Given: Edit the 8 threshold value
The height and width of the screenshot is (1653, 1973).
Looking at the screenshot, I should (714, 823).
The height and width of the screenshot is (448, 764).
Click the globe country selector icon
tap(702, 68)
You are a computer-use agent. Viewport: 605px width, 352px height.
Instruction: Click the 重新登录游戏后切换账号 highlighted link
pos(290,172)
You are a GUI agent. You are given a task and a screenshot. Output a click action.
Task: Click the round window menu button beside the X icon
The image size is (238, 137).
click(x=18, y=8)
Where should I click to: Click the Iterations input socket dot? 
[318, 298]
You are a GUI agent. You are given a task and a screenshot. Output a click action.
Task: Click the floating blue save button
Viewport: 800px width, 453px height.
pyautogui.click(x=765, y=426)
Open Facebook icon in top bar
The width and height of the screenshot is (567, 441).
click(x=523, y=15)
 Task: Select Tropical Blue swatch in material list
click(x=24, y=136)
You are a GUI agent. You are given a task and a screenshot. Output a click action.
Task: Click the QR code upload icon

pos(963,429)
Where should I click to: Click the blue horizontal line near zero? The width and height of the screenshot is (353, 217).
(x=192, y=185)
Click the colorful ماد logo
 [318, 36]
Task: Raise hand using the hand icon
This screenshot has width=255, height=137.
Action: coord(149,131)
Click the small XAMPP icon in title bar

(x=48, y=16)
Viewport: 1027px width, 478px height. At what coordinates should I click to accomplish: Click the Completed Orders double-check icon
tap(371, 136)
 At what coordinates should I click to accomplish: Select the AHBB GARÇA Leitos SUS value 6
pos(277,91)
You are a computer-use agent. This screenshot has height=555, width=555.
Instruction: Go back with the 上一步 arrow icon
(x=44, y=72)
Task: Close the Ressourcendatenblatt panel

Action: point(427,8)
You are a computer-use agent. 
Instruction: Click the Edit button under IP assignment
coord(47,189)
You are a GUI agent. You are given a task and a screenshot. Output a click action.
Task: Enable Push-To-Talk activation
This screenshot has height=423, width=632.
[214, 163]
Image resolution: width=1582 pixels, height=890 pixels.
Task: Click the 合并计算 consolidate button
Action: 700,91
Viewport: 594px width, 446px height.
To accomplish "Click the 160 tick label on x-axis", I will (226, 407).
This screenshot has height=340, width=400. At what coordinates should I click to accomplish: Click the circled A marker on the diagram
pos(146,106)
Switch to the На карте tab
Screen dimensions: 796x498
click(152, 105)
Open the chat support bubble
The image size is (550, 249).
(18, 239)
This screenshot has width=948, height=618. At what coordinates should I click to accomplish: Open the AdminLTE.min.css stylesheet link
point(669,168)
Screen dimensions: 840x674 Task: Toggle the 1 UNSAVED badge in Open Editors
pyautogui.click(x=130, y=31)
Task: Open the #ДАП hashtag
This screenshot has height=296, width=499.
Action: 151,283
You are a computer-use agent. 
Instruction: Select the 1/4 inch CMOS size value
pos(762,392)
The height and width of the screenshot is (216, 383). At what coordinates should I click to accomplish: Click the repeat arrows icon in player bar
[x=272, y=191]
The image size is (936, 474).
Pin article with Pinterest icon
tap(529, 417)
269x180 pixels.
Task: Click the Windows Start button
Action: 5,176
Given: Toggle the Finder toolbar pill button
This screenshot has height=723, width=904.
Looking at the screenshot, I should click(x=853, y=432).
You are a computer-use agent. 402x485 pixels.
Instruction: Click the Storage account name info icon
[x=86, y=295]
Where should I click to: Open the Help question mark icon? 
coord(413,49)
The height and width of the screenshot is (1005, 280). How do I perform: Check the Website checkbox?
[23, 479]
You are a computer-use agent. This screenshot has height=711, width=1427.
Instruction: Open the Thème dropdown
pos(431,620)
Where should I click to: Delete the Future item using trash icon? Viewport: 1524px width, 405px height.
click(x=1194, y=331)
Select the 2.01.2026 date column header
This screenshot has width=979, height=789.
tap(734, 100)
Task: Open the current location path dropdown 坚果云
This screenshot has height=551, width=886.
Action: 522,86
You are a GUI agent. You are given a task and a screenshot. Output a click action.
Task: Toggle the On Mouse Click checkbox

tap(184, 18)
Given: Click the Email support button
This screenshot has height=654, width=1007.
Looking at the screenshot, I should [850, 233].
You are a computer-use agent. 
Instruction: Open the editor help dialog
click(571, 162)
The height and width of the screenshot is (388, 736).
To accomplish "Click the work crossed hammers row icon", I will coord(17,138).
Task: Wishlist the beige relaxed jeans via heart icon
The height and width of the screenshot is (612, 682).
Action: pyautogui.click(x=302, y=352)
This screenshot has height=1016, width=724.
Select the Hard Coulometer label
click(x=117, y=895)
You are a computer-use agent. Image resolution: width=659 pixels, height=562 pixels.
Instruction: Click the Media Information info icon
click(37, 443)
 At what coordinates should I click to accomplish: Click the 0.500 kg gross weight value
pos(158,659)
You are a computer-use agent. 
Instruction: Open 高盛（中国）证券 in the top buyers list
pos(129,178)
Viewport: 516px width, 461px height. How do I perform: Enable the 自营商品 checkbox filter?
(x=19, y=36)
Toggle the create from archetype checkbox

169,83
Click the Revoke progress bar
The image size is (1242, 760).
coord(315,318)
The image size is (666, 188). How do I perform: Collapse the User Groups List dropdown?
────────────────────
## TASK STATEMENT:
Rewrite the full listing above, changing every "GUI agent" to "screen agent" and leaving everything else as it is.

## SOLUTION FOR THIS PROBLEM:
Given: Edit the 8 threshold value
The height and width of the screenshot is (1653, 1973).
Looking at the screenshot, I should (714, 823).
The height and width of the screenshot is (448, 764).
Click the globe country selector icon
tap(702, 68)
You are a computer-use agent. Viewport: 605px width, 352px height.
Instruction: Click the 重新登录游戏后切换账号 highlighted link
pos(290,172)
You are a screen agent. You are given a task and a screenshot. Output a click action.
Task: Click the round window menu button beside the X icon
The image size is (238, 137).
click(x=18, y=8)
Where should I click to: Click the Iterations input socket dot? 
[318, 298]
You are a screen agent. You are given a task and a screenshot. Output a click action.
Task: Click the floating blue save button
Viewport: 800px width, 453px height.
pyautogui.click(x=765, y=426)
Open Facebook icon in top bar
The width and height of the screenshot is (567, 441).
click(x=523, y=15)
 Task: Select Tropical Blue swatch in material list
click(x=24, y=136)
You are a screen agent. You are given a task and a screenshot. Output a click action.
Task: Click the QR code upload icon

pos(963,429)
Where should I click to: Click the blue horizontal line near zero? The width and height of the screenshot is (353, 217).
(x=192, y=185)
Click the colorful ماد logo
 [318, 36]
Task: Raise hand using the hand icon
This screenshot has width=255, height=137.
Action: coord(149,131)
Click the small XAMPP icon in title bar

(x=48, y=16)
Viewport: 1027px width, 478px height. At what coordinates should I click to accomplish: Click the Completed Orders double-check icon
tap(371, 136)
 At what coordinates should I click to accomplish: Select the AHBB GARÇA Leitos SUS value 6
pos(277,91)
You are a computer-use agent. This screenshot has height=555, width=555.
Instruction: Go back with the 上一步 arrow icon
(x=44, y=72)
Task: Close the Ressourcendatenblatt panel

Action: point(427,8)
You are a computer-use agent. 
Instruction: Click the Edit button under IP assignment
coord(47,189)
You are a screen agent. You are given a task and a screenshot. Output a click action.
Task: Enable Push-To-Talk activation
This screenshot has height=423, width=632.
[214, 163]
Image resolution: width=1582 pixels, height=890 pixels.
Task: Click the 合并计算 consolidate button
Action: 700,91
Viewport: 594px width, 446px height.
To accomplish "Click the 160 tick label on x-axis", I will (226, 407).
This screenshot has height=340, width=400. At what coordinates should I click to accomplish: Click the circled A marker on the diagram
pos(146,106)
Switch to the На карте tab
Screen dimensions: 796x498
click(152, 105)
Open the chat support bubble
The image size is (550, 249).
(18, 239)
This screenshot has width=948, height=618. At what coordinates should I click to accomplish: Open the AdminLTE.min.css stylesheet link
point(669,168)
Screen dimensions: 840x674 Task: Toggle the 1 UNSAVED badge in Open Editors
pyautogui.click(x=130, y=31)
Task: Open the #ДАП hashtag
This screenshot has height=296, width=499.
Action: 151,283
You are a computer-use agent. 
Instruction: Select the 1/4 inch CMOS size value
pos(762,392)
The height and width of the screenshot is (216, 383). At what coordinates should I click to accomplish: Click the repeat arrows icon in player bar
[x=272, y=191]
The image size is (936, 474).
Pin article with Pinterest icon
tap(529, 417)
269x180 pixels.
Task: Click the Windows Start button
Action: 5,176
Given: Toggle the Finder toolbar pill button
This screenshot has height=723, width=904.
Looking at the screenshot, I should click(x=853, y=432).
You are a computer-use agent. 402x485 pixels.
Instruction: Click the Storage account name info icon
[x=86, y=295]
Where should I click to: Open the Help question mark icon? 
coord(413,49)
The height and width of the screenshot is (1005, 280). How do I perform: Check the Website checkbox?
[23, 479]
You are a computer-use agent. This screenshot has height=711, width=1427.
Instruction: Open the Thème dropdown
pos(431,620)
Where should I click to: Delete the Future item using trash icon? Viewport: 1524px width, 405px height.
click(x=1194, y=331)
Select the 2.01.2026 date column header
This screenshot has width=979, height=789.
tap(734, 100)
Task: Open the current location path dropdown 坚果云
This screenshot has height=551, width=886.
Action: 522,86
You are a screen agent. You are given a task and a screenshot. Output a click action.
Task: Toggle the On Mouse Click checkbox

tap(184, 18)
Given: Click the Email support button
This screenshot has height=654, width=1007.
Looking at the screenshot, I should [850, 233].
You are a computer-use agent. 
Instruction: Open the editor help dialog
click(571, 162)
The height and width of the screenshot is (388, 736).
To accomplish "Click the work crossed hammers row icon", I will coord(17,138).
Task: Wishlist the beige relaxed jeans via heart icon
The height and width of the screenshot is (612, 682).
Action: pyautogui.click(x=302, y=352)
This screenshot has height=1016, width=724.
Select the Hard Coulometer label
click(x=117, y=895)
You are a computer-use agent. Image resolution: width=659 pixels, height=562 pixels.
Instruction: Click the Media Information info icon
click(37, 443)
 At what coordinates should I click to accomplish: Click the 0.500 kg gross weight value
pos(158,659)
You are a computer-use agent. 
Instruction: Open 高盛（中国）证券 in the top buyers list
pos(129,178)
Viewport: 516px width, 461px height. How do I perform: Enable the 自营商品 checkbox filter?
(x=19, y=36)
Toggle the create from archetype checkbox

169,83
Click the Revoke progress bar
The image size is (1242, 760).
coord(315,318)
The image size is (666, 188). How do I perform: Collapse the User Groups List dropdown?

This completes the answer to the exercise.